What the exercise asks: Line by line, output the entries below exactly as they appear.

Source data
>>>

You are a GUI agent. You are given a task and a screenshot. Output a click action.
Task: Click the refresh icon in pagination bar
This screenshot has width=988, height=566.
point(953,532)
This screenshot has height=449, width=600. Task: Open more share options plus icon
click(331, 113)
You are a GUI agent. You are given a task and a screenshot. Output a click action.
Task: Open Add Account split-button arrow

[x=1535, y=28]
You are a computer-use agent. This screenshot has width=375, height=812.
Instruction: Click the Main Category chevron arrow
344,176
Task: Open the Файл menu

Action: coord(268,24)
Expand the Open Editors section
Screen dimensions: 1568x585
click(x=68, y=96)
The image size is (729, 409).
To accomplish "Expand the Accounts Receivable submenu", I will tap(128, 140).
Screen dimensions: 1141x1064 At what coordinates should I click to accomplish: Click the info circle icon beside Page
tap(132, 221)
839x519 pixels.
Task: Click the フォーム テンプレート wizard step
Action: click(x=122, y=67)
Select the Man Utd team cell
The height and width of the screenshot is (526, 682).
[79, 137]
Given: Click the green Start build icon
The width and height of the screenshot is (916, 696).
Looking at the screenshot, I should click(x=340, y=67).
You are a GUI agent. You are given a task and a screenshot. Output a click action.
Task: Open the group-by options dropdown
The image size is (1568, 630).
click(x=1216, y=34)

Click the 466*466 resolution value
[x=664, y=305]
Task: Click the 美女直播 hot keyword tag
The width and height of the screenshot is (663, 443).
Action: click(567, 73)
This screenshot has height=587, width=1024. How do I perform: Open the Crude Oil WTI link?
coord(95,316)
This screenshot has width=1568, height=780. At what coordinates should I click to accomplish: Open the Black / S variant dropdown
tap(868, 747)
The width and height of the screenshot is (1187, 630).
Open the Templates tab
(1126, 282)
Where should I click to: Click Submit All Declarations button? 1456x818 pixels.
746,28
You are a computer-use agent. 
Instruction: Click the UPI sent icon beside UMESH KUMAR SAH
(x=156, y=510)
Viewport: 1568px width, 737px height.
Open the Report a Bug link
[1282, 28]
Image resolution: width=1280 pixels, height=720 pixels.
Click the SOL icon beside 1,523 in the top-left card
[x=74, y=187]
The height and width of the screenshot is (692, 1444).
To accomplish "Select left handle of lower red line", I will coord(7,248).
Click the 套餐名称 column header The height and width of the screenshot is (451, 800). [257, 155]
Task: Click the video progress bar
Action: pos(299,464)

<<<

Answer to this problem:
You are a GUI agent. You are given a task and a screenshot. Output a click action.
Task: Click the refresh icon in pagination bar
This screenshot has width=988, height=566.
point(953,532)
This screenshot has height=449, width=600. Task: Open more share options plus icon
click(331, 113)
You are a GUI agent. You are given a task and a screenshot. Output a click action.
Task: Open Add Account split-button arrow

[x=1535, y=28]
You are a computer-use agent. This screenshot has width=375, height=812.
Instruction: Click the Main Category chevron arrow
344,176
Task: Open the Файл menu

Action: coord(268,24)
Expand the Open Editors section
Screen dimensions: 1568x585
click(x=68, y=96)
The image size is (729, 409).
To accomplish "Expand the Accounts Receivable submenu", I will tap(128, 140).
Screen dimensions: 1141x1064 At what coordinates should I click to accomplish: Click the info circle icon beside Page
tap(132, 221)
839x519 pixels.
Task: Click the フォーム テンプレート wizard step
Action: click(x=122, y=67)
Select the Man Utd team cell
The height and width of the screenshot is (526, 682).
[79, 137]
Given: Click the green Start build icon
The width and height of the screenshot is (916, 696).
Looking at the screenshot, I should click(x=340, y=67).
You are a GUI agent. You are given a task and a screenshot. Output a click action.
Task: Open the group-by options dropdown
The image size is (1568, 630).
click(x=1216, y=34)

Click the 466*466 resolution value
[x=664, y=305]
Task: Click the 美女直播 hot keyword tag
The width and height of the screenshot is (663, 443).
Action: click(567, 73)
This screenshot has height=587, width=1024. How do I perform: Open the Crude Oil WTI link?
coord(95,316)
This screenshot has width=1568, height=780. At what coordinates should I click to accomplish: Open the Black / S variant dropdown
tap(868, 747)
The width and height of the screenshot is (1187, 630).
Open the Templates tab
(1126, 282)
Where should I click to: Click Submit All Declarations button? 1456x818 pixels.
746,28
You are a computer-use agent. 
Instruction: Click the UPI sent icon beside UMESH KUMAR SAH
(x=156, y=510)
Viewport: 1568px width, 737px height.
Open the Report a Bug link
[1282, 28]
Image resolution: width=1280 pixels, height=720 pixels.
Click the SOL icon beside 1,523 in the top-left card
[x=74, y=187]
The height and width of the screenshot is (692, 1444).
To accomplish "Select left handle of lower red line", I will coord(7,248).
Click the 套餐名称 column header The height and width of the screenshot is (451, 800). [257, 155]
Task: Click the video progress bar
Action: pos(299,464)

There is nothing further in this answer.